5. EXPENSES. Employer agrees to reimburse Employee for all
reasonable, out-of-pocket business expenses, as determined by the Chief
Financial Officer of Employer or his designate, incurred by Employee in
connection with his duties performed on behalf of Employer, provided, however,
Employee has complied with Employer rules and procedures relative to such
disbursement.
6. CONFIDENTIALITY AND NON-COMPETITION AGREEMENT. Employee and
Employer have entered into a separate Confidentiality Agreement of event date
herewith.
7. WAIVER, MODIFICATION AND INTEGRATION. The waiver by either party
to this Agreement of a breach of any provision by the other party shall not
operate or be construed as a waiver of any subsequent breach by any party. This
instrument contains the parties' entire agreement concerning the matters recited
herein, and supersedes all prior and contemporaneous representations,
understandings and agreements, either oral or in writing, between the parties
with respect to the subject matter of this Agreement. Any and all such prior or
contemporaneous representations, understandings and agreements, both oral and
written, are hereby terminated. This Agreement may not be modified, altered or
amended except by a written agreement signed by Employer and Employee.

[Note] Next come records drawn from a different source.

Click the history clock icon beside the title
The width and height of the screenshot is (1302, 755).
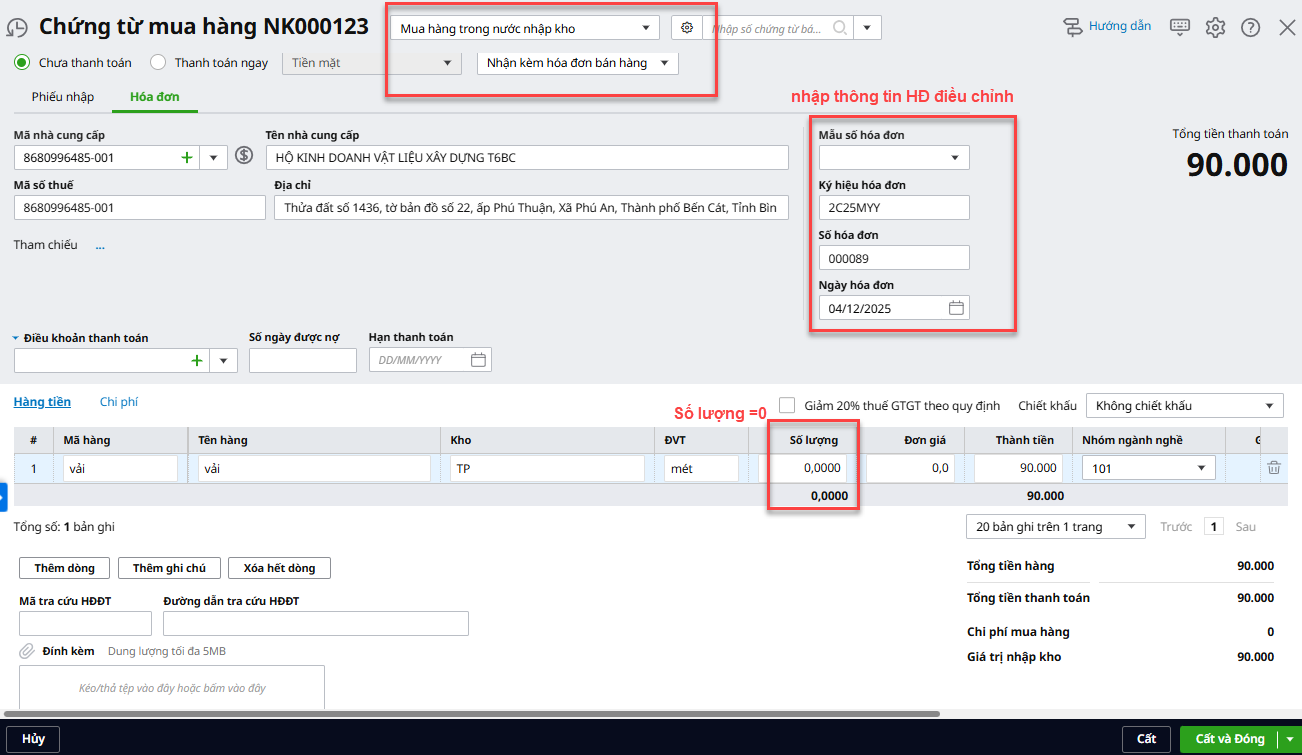(x=17, y=29)
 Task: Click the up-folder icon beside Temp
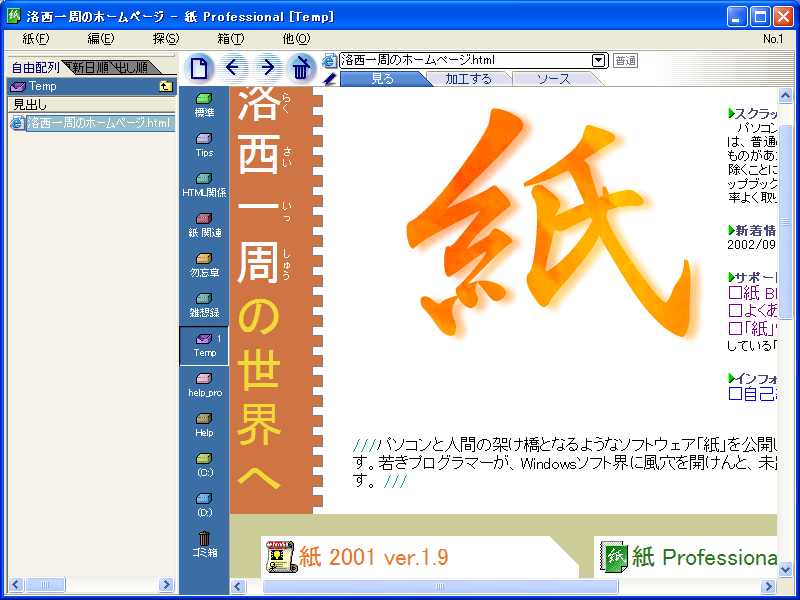pyautogui.click(x=165, y=87)
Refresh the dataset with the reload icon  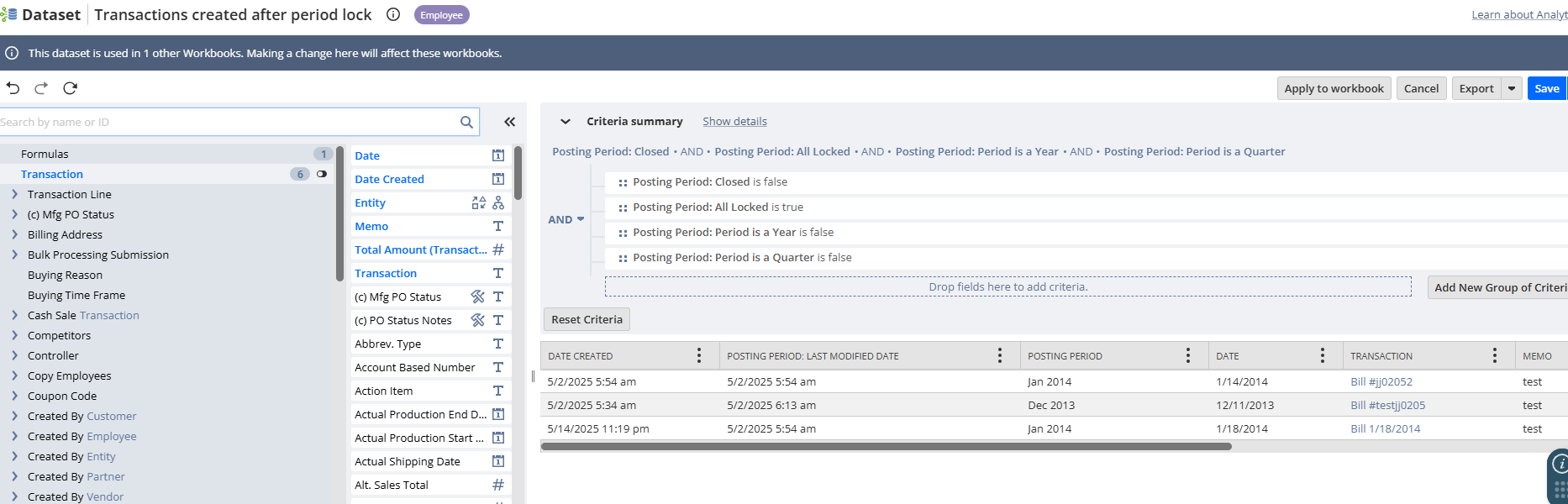tap(71, 88)
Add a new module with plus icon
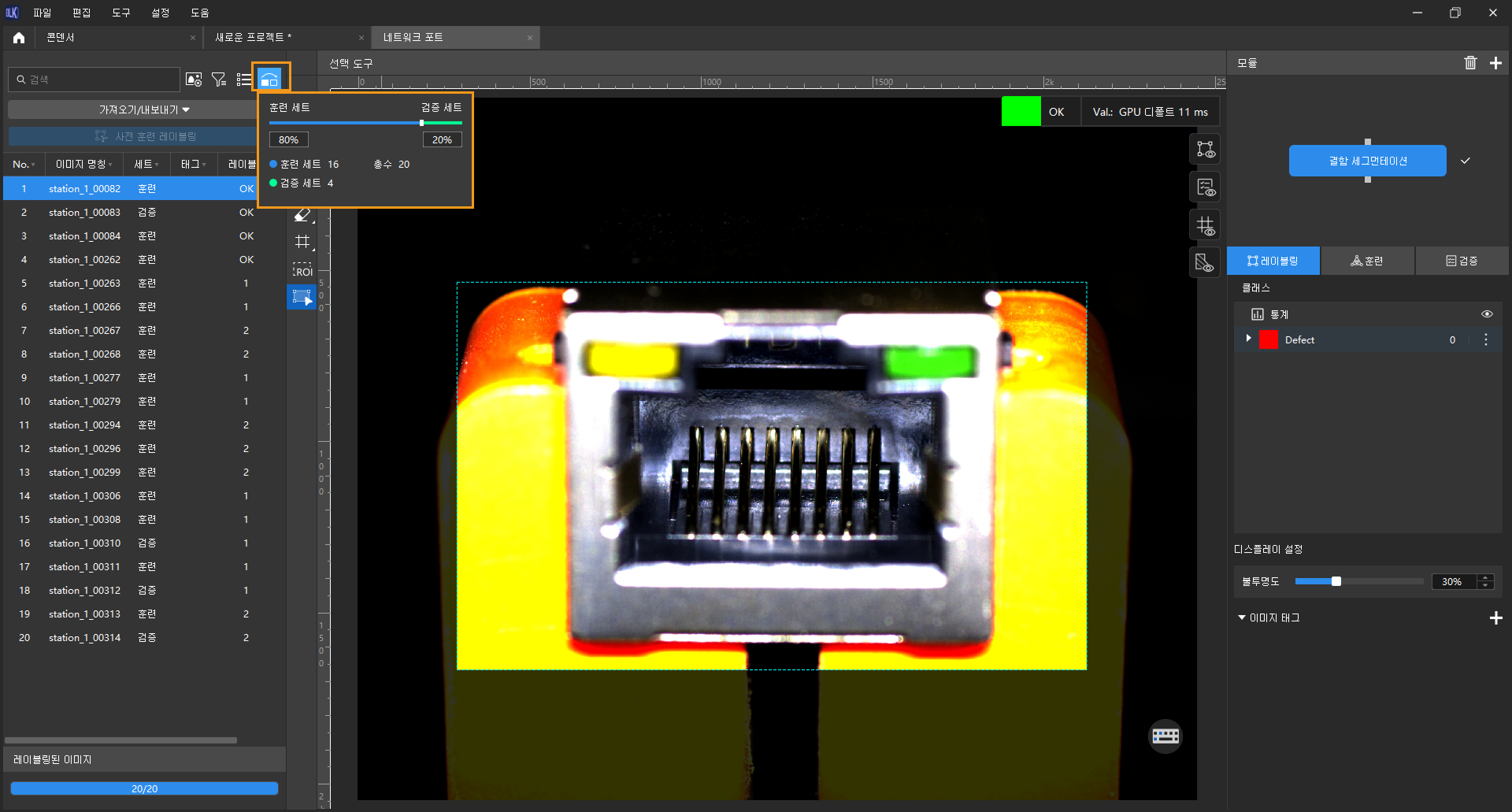This screenshot has height=812, width=1512. pos(1495,63)
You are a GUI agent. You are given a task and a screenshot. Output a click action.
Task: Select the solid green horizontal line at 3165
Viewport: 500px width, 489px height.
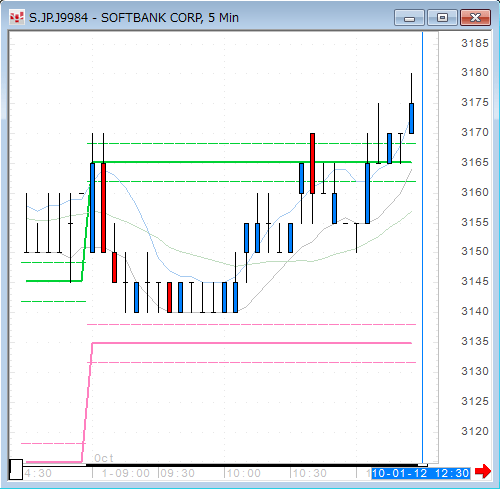point(252,162)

8. GOVERNING LAW; JURISDICTION; PROCESS OF SERVICE. It is the
party's intention that the laws of the States of Texas shall govern the validity
of this Agreement, the construction of its terms, and the interpretation of the
party's rights and duties under this Agreement. Any action or proceeding
seeking to enforce any provision of, or based on any right arising out of, this
Agreement will be brought against any of the parties in the courts of the State
of Texas and venue in Xxxxxxx County, Texas or, if it has or can acquire
jurisdiction, in any United States District Court in Texas and each of the
parties consents to the jurisdiction of such courts (and of the appropriate
appellate courts) in any such action or proceeding and waives any objection to
venue laid therein. Process in any action or proceeding referred to in the
preceding sentence may be served on any party anywhere in the world.
9. COUNTERPART EXECUTION. This Agreement may be executed in two or
more identical counterparts, each of which shall be deemed an original, but all
of which together shall constitute one and the same instrument.
10. ATTORNEYS' FEES. In any action in any court of competent
jurisdiction brought by either party to enforce any covenant or any of such
party's rights or remedies under this Agreement, the prevailing party shall be
entitled to reasonable attorneys' fees and all costs, expenses and disbursements
in connection with such action.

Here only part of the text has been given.